We'll have a quick look at [pandas](https://pandas.pydata.org/), one of the most used python data analysis libraries, and at [seaborn](https://seaborn.pydata.org/), a high level API to matplotlib for statistical data visualization. Both the libraries are already installed on Colab. 

In [0]:
import pandas as pd
import matplotlib.pyplot as plt
import seaborn as sns

## Read the dataset


A DataFrames is basically a container for and exposes lots of methods to process tabular data. Data series are stored, instead, in pandas Series.

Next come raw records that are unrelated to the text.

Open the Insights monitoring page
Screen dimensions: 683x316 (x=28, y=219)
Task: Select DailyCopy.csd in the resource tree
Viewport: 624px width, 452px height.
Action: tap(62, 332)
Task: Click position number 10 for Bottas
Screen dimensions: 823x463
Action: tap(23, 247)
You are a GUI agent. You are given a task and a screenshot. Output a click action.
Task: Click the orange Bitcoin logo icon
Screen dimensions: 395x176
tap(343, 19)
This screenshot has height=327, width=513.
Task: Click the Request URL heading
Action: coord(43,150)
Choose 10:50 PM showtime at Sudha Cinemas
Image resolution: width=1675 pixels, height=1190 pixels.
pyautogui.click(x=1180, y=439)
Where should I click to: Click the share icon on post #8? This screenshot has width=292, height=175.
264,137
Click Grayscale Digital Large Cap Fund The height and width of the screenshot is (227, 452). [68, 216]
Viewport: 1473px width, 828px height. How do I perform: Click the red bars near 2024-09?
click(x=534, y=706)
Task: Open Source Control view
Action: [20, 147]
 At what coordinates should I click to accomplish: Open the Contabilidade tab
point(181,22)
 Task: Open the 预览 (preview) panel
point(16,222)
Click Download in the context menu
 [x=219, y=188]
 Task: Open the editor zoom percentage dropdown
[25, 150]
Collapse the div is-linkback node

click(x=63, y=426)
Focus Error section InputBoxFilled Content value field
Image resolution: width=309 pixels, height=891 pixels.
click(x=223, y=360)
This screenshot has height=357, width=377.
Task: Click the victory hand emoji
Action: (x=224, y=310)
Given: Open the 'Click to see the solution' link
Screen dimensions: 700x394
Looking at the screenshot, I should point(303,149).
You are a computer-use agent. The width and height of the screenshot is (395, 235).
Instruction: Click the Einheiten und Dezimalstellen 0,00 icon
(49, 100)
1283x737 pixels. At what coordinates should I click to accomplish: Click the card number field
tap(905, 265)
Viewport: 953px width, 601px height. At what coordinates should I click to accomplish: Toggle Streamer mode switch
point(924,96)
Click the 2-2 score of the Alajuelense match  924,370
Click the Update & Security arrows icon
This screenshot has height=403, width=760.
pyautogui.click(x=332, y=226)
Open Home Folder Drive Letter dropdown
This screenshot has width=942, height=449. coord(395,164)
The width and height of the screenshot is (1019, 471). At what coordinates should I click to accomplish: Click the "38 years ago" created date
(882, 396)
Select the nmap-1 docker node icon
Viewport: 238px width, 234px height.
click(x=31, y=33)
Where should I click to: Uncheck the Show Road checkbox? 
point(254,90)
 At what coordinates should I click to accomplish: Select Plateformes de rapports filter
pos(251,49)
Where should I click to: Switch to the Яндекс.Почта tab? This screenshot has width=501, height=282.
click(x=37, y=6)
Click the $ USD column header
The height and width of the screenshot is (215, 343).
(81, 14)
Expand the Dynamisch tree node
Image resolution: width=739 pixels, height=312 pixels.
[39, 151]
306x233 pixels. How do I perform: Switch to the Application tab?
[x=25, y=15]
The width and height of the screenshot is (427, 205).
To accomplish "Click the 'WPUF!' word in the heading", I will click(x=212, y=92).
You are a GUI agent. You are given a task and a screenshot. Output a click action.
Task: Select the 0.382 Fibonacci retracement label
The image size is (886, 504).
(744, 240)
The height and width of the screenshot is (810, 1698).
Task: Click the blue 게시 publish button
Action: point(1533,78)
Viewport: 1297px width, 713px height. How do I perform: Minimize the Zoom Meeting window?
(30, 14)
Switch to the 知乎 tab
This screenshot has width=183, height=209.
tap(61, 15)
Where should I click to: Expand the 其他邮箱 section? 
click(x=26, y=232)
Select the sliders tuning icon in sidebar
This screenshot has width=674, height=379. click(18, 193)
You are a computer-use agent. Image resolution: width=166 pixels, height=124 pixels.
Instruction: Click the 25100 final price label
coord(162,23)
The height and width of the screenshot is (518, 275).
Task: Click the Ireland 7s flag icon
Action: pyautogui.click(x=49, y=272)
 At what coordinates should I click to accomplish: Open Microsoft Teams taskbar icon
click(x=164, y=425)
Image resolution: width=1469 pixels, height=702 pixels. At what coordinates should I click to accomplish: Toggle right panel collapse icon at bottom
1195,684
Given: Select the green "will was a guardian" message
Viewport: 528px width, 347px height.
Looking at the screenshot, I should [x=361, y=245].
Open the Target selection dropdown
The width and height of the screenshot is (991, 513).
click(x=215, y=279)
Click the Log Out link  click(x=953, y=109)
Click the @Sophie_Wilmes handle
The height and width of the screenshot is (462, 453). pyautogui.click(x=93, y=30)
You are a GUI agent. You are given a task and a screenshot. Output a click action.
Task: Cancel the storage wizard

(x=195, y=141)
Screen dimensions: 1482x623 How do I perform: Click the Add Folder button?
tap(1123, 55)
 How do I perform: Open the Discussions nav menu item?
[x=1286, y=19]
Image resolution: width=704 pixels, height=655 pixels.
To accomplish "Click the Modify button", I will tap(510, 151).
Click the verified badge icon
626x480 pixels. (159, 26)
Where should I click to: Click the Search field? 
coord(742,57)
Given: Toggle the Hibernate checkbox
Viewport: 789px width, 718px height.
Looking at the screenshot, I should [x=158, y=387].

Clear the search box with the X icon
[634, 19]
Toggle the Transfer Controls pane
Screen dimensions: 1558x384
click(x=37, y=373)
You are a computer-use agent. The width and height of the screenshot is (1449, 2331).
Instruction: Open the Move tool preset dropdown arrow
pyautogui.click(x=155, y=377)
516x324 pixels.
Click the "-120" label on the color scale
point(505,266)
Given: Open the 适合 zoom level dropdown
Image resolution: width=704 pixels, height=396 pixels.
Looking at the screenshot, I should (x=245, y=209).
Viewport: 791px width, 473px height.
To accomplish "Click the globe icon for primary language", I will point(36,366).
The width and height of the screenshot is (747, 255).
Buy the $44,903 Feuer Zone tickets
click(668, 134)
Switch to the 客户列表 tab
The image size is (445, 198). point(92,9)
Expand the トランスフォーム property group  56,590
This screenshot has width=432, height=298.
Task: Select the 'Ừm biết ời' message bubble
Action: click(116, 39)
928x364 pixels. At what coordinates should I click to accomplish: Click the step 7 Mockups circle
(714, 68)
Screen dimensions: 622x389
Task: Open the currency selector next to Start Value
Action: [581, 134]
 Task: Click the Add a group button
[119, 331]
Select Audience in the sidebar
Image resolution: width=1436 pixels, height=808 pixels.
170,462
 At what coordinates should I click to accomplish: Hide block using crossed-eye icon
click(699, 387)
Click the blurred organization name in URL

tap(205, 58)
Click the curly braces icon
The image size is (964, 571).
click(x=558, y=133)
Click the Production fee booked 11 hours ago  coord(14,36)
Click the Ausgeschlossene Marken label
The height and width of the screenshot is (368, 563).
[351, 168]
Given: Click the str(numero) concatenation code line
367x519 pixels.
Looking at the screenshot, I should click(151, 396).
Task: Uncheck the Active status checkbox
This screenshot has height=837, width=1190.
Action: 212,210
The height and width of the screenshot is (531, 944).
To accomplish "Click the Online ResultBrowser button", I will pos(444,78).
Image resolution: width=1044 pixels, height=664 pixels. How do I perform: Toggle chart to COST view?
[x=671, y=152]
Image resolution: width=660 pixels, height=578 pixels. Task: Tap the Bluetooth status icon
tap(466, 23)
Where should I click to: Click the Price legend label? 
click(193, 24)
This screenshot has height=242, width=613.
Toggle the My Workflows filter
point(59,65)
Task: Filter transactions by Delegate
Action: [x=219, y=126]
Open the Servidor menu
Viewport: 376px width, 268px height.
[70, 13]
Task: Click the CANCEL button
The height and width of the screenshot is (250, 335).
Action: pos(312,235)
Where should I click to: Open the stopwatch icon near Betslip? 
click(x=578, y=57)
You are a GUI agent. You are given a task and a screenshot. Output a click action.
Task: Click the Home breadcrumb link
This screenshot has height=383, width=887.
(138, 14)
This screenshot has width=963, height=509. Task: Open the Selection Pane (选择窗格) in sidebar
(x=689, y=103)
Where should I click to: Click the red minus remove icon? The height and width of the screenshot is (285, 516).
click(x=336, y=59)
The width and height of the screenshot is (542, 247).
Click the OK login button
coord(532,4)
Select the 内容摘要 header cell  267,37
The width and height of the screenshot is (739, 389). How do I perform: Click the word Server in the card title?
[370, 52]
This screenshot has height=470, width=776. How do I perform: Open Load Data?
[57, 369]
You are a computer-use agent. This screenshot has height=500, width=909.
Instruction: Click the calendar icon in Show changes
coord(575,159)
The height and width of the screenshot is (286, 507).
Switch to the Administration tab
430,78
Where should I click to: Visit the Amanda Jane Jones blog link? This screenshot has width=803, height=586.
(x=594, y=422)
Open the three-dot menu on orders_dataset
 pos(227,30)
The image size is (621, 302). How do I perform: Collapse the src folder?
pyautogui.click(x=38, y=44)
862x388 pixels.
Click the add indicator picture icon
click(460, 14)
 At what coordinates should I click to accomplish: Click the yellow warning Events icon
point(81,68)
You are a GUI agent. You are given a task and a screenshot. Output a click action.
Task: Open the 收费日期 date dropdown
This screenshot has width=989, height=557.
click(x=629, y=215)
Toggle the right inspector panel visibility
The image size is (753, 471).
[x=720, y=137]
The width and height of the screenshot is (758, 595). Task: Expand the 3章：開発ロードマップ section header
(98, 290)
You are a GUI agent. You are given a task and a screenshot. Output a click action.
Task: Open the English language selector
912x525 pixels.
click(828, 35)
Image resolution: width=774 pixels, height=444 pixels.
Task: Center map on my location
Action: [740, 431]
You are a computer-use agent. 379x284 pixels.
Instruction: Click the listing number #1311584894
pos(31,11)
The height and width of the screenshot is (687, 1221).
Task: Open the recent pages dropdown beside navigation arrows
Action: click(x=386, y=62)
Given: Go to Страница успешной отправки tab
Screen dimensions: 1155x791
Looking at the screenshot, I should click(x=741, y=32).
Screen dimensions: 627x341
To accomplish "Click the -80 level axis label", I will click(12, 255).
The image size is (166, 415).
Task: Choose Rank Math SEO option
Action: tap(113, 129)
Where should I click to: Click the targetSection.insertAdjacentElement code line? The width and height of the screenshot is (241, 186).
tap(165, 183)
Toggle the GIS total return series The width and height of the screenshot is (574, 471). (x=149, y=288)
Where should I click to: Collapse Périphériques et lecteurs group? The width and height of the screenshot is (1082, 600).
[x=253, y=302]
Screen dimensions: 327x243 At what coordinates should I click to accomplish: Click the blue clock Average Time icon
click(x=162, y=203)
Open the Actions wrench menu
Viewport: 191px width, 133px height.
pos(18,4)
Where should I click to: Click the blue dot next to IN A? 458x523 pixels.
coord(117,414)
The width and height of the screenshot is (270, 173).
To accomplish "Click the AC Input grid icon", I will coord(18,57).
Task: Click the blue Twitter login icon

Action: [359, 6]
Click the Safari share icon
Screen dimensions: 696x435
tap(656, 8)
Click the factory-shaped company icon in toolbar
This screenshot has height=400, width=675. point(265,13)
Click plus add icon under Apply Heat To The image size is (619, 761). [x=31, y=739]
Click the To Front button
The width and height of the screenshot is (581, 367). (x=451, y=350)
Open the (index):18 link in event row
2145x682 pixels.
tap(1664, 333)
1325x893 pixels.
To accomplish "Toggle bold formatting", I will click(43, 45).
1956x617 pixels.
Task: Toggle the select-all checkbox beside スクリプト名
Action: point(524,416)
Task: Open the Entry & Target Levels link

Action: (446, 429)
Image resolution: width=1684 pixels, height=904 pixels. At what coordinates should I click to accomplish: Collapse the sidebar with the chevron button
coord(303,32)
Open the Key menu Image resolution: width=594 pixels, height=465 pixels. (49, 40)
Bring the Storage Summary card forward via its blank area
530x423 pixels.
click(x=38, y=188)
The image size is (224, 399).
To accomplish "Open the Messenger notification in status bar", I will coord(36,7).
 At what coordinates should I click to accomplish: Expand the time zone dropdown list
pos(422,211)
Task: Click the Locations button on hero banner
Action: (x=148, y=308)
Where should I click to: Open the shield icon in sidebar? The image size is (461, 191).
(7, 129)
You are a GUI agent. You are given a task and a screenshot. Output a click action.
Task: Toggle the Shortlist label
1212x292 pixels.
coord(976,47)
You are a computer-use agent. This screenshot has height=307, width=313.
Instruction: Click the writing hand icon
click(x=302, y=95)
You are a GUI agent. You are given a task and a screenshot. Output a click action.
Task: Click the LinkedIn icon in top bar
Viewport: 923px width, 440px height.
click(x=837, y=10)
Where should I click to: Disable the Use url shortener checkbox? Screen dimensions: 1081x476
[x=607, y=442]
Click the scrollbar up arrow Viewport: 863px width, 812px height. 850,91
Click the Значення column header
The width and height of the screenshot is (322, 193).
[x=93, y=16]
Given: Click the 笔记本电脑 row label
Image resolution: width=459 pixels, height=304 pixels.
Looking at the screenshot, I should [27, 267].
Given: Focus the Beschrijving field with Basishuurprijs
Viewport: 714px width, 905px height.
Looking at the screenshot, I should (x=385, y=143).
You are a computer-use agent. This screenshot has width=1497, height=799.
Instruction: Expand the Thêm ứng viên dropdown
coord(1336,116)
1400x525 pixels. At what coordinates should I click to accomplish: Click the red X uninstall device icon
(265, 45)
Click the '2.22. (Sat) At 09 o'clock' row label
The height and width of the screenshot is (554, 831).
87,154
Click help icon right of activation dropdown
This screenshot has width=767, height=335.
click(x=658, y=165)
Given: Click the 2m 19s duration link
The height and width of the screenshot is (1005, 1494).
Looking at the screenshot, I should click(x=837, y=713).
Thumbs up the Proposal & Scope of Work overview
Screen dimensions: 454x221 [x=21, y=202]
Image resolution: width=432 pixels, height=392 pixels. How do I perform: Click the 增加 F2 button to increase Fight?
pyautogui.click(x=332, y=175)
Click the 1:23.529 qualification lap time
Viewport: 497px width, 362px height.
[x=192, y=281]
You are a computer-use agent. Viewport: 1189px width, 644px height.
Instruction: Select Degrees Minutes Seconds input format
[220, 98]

Pandas offers plenty of readers out of the box.

In [0]:
[x for x in dir(pd) if 'read' in x ]

Let's read a csv file as a Pandas dataframe. 


In [0]:
dataset_url = "https://raw.githubusercontent.com/retico/cmepda_medphys/master/L8_code/FS_features_ABIDE_males_someGlobals.csv"

In [0]:
df = pd.read_csv(dataset_url)
df.head()

In [0]:
print(type(df), type(df.FILE_ID))

In [0]:
df.columns

Since it is hard to remember what DX_GROUP=1 actually means, let's make this column more readable.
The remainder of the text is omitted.